The crash appears to happen in hsIsClosed called from isDead; killer is never run. Specifically, my instrumented testcase produces the following fairly reliably (sometimes there are more isDead invocations before the segfault),

$ ./main
maker
maker
maker
maker
maker
isDead
Segmentation fault
Last edited 5 months ago by bgamari (previous) (diff)

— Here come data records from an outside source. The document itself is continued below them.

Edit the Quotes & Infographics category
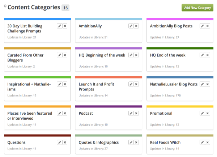This screenshot has height=157, width=217. point(131,142)
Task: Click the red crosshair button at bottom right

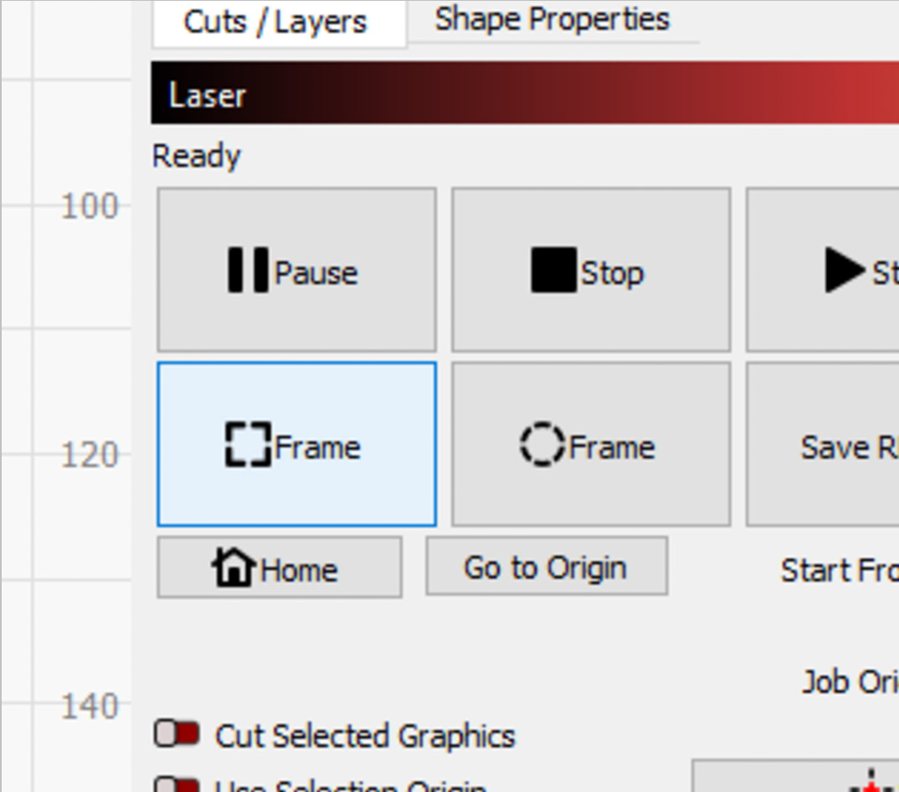Action: click(796, 776)
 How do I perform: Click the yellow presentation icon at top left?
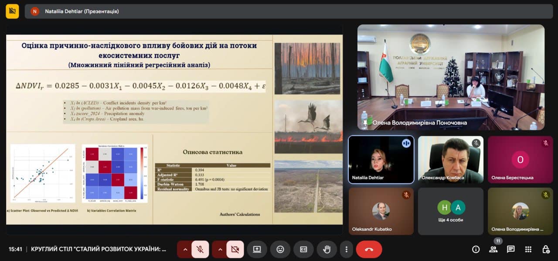click(x=12, y=11)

comment:7 Changed 5 months ago by bgamari

Here is my analysis of stg_takeMVarzh for future reference,

stg_takeMVarzh:                              // $rbx = mvar
<+0>:	mov    (%rbx),%rax                   // $rax = info = GET_INFO(mvar)
<+3>:	cmpq   $0x94f128,0x18(%rbx)          // if (StgMVar_value(mvar) == stg_END_TSO_QUEUE_closure)
<+11>:	je     0x6ec277 <stg_takeMVarzh+295> //     { jump; } (not taken)
<+17>:	mov    %rbx,%rcx                        
<+20>:	mov    0x18(%rbx),%rdx               // $rdx = val = StgMVar_value(mvar)
<+24>:	mov    0x8(%rbx),%rbx                // $rbx = q   = StgMVar_head(mvar)
<+28>:	cmp    $0x94f128,%rbx                // if (q == stg_END_TSO_QUEUE_closure)
<+35>:	je     0x6ec236 <stg_takeMVarzh+230> //     { jump; } (not taken)
<+41>:	cmpq   $0x6ed310,(%rbx)              // if (StgHeader_info(q) == stg_IND_info)
                                             // ^ crashes here
<+48>:	je     0x6ec22d <stg_takeMVarzh+221> //     { jump; }
<+54>:	cmpq   $0x6ed938,(%rbx)              // if (StgHeader_info(q) == stg_MSG_NULL_info)

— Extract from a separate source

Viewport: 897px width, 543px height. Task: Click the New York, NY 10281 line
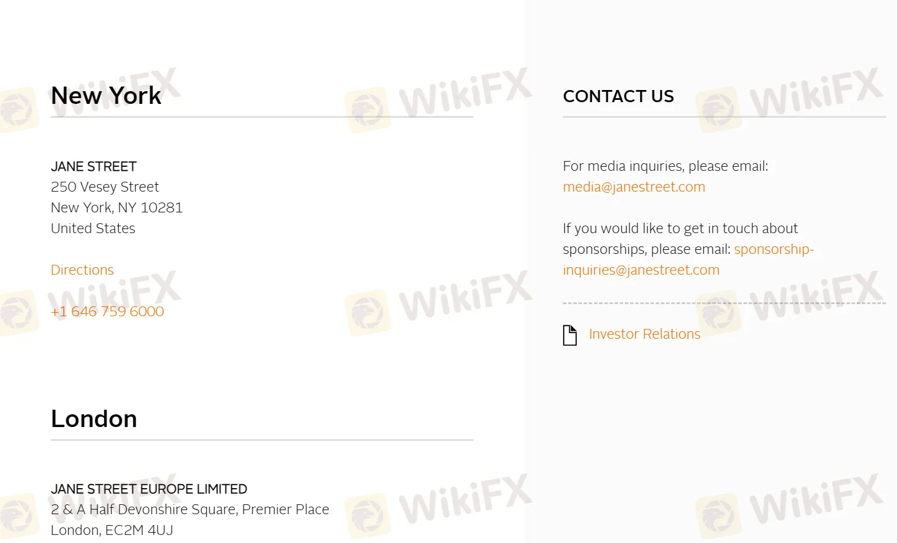(117, 208)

comment:8 Changed 5 months ago by bgamari

Something slightly suspicious that I hadn't noticed earlier: compiling Bracket with -dstg-lint seems to loop the compiler (or hits a very large stack explosion).

Last edited 5 months ago by bgamari (previous) (diff)

comment:9 Changed 5 months ago by bgamari

Unfortunately the STG lint issue is due to a bug in the linter. See #13941 and fix Phab:D3714.

comment:10 Changed 5 months ago by bgamari

So to recap, takeMVar is getting passed a pointer that does not appear to point to an MVar closure (it is in fact a blackhole'd cons cell, which was constructed by GHC.Base.++). There are two possible explanations for this,

  1. the closure was once an MVar but overwritten by someone since it was allocated (implying that whatever code overwrote the closure is at fault)
  2. the pointer is invalid (implying that some parent in the callgraph may be at fault, or they took the pointer from another closure which itself was trampled on by someone else).

I believe I've ruled out (1): watching the closure's memory suggests that there never was an MVar closure at this address.

Last edited 5 months ago by bgamari (previous) (diff)

comment:11 Changed 5 months ago by bgamari

Indeed a FUN closure is being passed to GHC.IO.Handle.hIsClosed, which expects a Handle. hIsClosed then later calls GHC.IO.Handle.Internals.do_operation, which in turn calls takeMVar.

comment:12 Changed 4 months ago by bgamari

Milestone: 8.2.2
Priority: normalhighest

Indeed the Handle argument passed to killer lambda is also a cons cell.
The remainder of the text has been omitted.